A company is not subject to third party liability when it is the employer of a “loaned
employee.” Lines v. Idaho Forest Indus., 125 Idaho 462, 464, 872 P.2d 725, 727 (1994). In
Lines, we looked primarily at which employer had the right to control the employee and then
examined whether there existed a contract for hire and whether the work done was essentially
that of the special employer. Id. Important factors of control included whether there was
exclusive supervision of the employee while on the job site, the right to terminate the worker,
and whether the borrowing employer paid a fee to the loaning employer for the employee. Id. at
463, 872 P.2d at 726.
In this case, it is unclear whether District 93 or District 91 had the right to control
Cordova. Since summary judgment is improper when there is an issue of material fact, we
decline to affirm on the alternate ground that Cordova was a borrowed employee.

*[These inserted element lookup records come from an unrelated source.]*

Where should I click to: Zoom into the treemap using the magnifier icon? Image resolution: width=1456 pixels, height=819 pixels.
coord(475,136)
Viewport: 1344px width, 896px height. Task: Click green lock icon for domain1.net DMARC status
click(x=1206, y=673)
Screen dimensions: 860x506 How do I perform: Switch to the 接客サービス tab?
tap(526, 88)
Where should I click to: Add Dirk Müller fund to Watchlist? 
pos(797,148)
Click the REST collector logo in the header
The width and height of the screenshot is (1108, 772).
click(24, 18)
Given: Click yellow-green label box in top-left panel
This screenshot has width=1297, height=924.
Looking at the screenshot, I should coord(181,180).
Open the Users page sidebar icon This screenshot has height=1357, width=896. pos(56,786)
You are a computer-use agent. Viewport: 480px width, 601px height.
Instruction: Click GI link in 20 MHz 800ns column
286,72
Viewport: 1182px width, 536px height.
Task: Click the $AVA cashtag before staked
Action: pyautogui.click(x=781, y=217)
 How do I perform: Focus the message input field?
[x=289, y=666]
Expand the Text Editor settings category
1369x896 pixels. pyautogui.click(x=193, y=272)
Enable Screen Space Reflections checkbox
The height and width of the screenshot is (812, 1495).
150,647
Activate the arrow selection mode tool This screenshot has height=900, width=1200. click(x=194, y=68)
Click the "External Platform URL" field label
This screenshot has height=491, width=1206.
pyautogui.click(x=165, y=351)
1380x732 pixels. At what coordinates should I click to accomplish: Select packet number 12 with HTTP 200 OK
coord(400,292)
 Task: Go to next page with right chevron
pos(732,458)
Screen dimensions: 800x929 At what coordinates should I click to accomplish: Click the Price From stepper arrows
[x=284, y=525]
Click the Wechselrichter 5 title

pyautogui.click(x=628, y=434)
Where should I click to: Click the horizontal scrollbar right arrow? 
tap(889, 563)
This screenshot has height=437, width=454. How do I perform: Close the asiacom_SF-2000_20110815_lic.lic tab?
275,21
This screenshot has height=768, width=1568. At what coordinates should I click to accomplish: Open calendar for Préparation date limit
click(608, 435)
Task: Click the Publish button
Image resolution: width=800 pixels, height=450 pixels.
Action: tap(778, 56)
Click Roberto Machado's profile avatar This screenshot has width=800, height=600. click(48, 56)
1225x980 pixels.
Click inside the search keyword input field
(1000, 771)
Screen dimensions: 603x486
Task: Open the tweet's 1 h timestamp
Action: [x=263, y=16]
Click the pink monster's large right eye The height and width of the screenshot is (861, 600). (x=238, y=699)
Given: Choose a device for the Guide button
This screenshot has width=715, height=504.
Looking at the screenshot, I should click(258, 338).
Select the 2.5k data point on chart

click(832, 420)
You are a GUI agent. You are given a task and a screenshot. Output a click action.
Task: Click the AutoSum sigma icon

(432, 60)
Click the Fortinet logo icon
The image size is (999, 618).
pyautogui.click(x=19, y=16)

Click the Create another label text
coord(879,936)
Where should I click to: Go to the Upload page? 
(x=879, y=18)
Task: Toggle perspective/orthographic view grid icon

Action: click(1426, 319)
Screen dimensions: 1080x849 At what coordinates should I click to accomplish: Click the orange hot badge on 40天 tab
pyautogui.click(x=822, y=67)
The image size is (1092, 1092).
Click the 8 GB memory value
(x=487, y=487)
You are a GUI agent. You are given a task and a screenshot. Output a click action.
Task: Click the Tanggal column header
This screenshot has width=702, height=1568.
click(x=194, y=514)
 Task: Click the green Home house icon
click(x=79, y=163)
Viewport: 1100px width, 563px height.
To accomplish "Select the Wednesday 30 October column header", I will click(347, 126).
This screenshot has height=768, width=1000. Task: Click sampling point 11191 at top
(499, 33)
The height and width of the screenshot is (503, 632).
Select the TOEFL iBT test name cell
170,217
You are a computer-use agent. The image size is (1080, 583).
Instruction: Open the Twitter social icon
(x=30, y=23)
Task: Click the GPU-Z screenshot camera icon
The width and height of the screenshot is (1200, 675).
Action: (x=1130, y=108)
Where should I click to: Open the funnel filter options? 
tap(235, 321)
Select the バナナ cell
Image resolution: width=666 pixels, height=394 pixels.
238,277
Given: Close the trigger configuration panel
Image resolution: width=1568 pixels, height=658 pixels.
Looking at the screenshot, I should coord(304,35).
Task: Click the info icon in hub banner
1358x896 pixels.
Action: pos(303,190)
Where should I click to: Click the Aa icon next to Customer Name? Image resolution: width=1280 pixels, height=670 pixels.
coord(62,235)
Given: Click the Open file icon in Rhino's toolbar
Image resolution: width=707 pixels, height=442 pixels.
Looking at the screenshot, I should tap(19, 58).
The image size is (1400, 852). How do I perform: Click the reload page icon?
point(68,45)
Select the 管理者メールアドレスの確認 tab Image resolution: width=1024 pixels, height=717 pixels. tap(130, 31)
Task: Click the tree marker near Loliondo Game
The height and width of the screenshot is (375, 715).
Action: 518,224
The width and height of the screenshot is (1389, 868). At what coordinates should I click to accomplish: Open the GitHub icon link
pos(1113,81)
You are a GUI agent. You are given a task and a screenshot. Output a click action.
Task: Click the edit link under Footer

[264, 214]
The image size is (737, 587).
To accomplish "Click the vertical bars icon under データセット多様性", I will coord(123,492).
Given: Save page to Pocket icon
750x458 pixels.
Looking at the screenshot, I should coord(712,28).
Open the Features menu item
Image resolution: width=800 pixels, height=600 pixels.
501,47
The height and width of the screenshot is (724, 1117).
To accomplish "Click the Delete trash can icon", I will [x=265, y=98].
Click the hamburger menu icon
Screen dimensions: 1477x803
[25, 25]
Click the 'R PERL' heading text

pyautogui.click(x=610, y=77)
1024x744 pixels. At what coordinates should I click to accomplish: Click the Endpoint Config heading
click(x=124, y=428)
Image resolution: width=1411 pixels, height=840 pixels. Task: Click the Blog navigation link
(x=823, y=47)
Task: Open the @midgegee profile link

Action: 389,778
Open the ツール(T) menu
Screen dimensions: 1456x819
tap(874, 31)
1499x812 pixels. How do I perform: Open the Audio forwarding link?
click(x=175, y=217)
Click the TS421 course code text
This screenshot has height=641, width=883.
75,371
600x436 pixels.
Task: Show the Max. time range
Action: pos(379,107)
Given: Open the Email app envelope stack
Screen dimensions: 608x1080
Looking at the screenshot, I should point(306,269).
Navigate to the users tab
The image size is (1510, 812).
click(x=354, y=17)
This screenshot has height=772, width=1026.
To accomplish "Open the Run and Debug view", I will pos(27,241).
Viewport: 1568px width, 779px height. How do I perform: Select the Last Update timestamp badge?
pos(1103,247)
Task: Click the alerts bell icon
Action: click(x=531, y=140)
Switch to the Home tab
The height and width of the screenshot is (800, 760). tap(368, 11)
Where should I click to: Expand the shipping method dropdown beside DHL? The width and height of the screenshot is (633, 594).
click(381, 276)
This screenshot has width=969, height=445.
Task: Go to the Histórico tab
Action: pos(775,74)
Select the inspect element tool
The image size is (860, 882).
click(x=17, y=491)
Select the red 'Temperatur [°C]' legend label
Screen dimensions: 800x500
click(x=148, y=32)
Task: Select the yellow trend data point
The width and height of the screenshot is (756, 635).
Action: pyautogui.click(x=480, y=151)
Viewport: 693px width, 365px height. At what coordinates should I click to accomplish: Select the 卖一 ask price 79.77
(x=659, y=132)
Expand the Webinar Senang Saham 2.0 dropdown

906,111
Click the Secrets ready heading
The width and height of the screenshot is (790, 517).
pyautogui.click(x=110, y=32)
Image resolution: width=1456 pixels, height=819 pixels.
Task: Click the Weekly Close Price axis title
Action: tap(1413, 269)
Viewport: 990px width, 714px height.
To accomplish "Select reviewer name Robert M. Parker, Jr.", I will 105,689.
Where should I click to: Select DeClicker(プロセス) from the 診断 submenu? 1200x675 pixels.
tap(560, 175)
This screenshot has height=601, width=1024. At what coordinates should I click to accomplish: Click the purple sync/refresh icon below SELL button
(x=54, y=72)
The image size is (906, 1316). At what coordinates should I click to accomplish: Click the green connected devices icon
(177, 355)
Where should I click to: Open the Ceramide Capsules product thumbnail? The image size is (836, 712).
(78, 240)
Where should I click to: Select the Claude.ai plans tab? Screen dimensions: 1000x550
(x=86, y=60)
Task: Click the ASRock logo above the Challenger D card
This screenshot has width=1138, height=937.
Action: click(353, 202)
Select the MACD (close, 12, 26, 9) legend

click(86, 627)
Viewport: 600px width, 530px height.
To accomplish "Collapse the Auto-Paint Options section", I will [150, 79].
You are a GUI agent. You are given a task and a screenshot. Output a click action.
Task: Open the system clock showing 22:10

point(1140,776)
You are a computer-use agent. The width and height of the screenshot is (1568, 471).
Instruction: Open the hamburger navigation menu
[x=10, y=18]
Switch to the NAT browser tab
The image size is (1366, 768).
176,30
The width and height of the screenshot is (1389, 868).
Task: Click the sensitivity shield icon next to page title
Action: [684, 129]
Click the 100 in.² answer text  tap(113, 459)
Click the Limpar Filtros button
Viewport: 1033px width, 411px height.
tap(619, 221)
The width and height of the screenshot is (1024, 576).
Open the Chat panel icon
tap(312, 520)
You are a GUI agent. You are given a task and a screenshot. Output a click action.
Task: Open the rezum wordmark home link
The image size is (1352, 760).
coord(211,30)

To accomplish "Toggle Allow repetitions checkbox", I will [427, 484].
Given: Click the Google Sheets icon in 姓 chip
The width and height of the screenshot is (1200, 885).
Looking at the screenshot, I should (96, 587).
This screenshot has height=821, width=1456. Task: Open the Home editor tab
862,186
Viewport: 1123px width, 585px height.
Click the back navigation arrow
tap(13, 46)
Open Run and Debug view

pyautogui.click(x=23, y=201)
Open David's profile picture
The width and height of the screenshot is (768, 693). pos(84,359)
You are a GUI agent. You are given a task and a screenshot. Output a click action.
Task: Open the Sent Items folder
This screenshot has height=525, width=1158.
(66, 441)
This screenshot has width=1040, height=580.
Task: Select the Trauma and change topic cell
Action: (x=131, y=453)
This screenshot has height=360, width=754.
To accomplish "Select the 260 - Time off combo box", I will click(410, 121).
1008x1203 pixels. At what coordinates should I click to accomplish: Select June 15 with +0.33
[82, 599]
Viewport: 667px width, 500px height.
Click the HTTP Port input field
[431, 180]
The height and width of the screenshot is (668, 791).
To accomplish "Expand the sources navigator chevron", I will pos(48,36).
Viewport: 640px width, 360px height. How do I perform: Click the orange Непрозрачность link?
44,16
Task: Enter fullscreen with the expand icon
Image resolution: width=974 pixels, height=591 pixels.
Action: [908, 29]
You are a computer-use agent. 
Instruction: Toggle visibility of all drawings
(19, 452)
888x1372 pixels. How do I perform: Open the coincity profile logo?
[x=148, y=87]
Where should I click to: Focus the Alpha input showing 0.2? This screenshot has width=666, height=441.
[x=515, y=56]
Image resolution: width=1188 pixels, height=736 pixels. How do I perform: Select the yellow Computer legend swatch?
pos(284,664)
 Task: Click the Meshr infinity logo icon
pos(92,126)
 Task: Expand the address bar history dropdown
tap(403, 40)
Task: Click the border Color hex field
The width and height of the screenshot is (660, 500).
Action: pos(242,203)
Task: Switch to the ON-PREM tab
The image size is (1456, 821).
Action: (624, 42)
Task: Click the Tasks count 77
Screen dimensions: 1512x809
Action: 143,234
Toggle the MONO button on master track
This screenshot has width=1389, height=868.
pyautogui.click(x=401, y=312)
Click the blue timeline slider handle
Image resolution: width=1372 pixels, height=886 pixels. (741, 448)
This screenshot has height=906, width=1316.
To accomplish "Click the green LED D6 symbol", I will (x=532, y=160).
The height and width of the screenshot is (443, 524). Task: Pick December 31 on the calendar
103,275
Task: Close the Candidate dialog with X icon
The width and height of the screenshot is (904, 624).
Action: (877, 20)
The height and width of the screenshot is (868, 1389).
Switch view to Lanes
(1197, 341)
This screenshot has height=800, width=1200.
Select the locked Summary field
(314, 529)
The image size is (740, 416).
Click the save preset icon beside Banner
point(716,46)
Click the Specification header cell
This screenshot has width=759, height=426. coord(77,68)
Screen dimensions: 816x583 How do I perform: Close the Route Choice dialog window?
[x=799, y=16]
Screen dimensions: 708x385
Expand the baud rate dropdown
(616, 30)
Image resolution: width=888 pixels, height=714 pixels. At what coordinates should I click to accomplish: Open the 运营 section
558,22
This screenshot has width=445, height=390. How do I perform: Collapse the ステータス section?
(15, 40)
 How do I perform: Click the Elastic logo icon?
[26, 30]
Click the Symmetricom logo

C. District 93 is not entitled to attorney fees
District 93 requests an award of attorney fees under I.C. § 6-918A. Under that statute
attorney fees may be awarded upon “a showing, by clear and convincing evidence, that the party
against whom or which such award is sought was guilty of bad faith in the commencement,
conduct, maintenance or defense of the action.” I.C. § 6-918A. “Bad faith is defined as
dishonesty in belief or purpose.” Cobbley v. City of Challis, 143 Idaho 130, __, 139 P.3d 732,
737 (2006) (internal quotations and citation omitted). It cannot be said that Cordova pursued
this appeal against District 93 in bad faith. Thus, we deny District 93’s request for attorney fees.
III. CONCLUSION
We reverse the district court’s grant of summary judgment to District 93. We also
decline to award District 93 attorneys’ fees. Costs to Appellant.
Chief Justice SCHROEDER and Justices TROUT, EISMANN and JONES, CONCUR.